[Element and text position data]:
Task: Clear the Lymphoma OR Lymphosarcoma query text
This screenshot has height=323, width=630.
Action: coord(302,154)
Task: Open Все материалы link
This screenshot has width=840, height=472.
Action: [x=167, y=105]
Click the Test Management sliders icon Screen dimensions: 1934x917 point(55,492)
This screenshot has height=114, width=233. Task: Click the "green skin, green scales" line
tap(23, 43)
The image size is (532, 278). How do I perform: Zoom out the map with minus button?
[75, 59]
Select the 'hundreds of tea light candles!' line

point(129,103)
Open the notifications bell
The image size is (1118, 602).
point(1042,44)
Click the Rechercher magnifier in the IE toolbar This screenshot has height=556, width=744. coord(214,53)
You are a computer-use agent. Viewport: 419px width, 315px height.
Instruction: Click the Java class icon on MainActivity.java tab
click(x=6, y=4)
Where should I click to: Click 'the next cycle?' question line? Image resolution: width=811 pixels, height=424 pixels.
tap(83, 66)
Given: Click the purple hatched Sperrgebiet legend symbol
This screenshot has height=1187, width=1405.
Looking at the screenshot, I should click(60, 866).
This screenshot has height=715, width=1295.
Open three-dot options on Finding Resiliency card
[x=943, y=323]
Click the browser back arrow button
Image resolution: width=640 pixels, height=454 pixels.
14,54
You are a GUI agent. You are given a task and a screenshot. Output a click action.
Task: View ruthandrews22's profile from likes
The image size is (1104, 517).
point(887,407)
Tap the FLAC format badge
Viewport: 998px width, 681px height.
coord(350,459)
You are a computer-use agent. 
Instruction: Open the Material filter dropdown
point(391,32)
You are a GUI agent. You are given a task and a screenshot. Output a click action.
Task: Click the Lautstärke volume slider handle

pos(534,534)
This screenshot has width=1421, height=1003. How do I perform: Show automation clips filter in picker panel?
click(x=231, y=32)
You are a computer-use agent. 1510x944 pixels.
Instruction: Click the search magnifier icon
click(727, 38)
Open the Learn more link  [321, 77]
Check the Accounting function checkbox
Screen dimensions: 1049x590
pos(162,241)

[Task directions]: Repeat every line of the records above without any changes.

[Answer in full]:
Task: Clear the Lymphoma OR Lymphosarcoma query text
This screenshot has height=323, width=630.
Action: coord(302,154)
Task: Open Все материалы link
This screenshot has width=840, height=472.
Action: [x=167, y=105]
Click the Test Management sliders icon Screen dimensions: 1934x917 point(55,492)
This screenshot has height=114, width=233. Task: Click the "green skin, green scales" line
tap(23, 43)
The image size is (532, 278). How do I perform: Zoom out the map with minus button?
[75, 59]
Select the 'hundreds of tea light candles!' line

point(129,103)
Open the notifications bell
The image size is (1118, 602).
point(1042,44)
Click the Rechercher magnifier in the IE toolbar This screenshot has height=556, width=744. coord(214,53)
You are a computer-use agent. Viewport: 419px width, 315px height.
Instruction: Click the Java class icon on MainActivity.java tab
click(x=6, y=4)
Where should I click to: Click 'the next cycle?' question line? Image resolution: width=811 pixels, height=424 pixels.
tap(83, 66)
Given: Click the purple hatched Sperrgebiet legend symbol
This screenshot has height=1187, width=1405.
Looking at the screenshot, I should click(60, 866).
This screenshot has height=715, width=1295.
Open three-dot options on Finding Resiliency card
[x=943, y=323]
Click the browser back arrow button
Image resolution: width=640 pixels, height=454 pixels.
14,54
You are a GUI agent. You are given a task and a screenshot. Output a click action.
Task: View ruthandrews22's profile from likes
The image size is (1104, 517).
point(887,407)
Tap the FLAC format badge
Viewport: 998px width, 681px height.
coord(350,459)
You are a computer-use agent. 
Instruction: Open the Material filter dropdown
point(391,32)
You are a GUI agent. You are given a task and a screenshot. Output a click action.
Task: Click the Lautstärke volume slider handle

pos(534,534)
This screenshot has width=1421, height=1003. How do I perform: Show automation clips filter in picker panel?
click(x=231, y=32)
You are a computer-use agent. 1510x944 pixels.
Instruction: Click the search magnifier icon
click(727, 38)
Open the Learn more link  [321, 77]
Check the Accounting function checkbox
Screen dimensions: 1049x590
pos(162,241)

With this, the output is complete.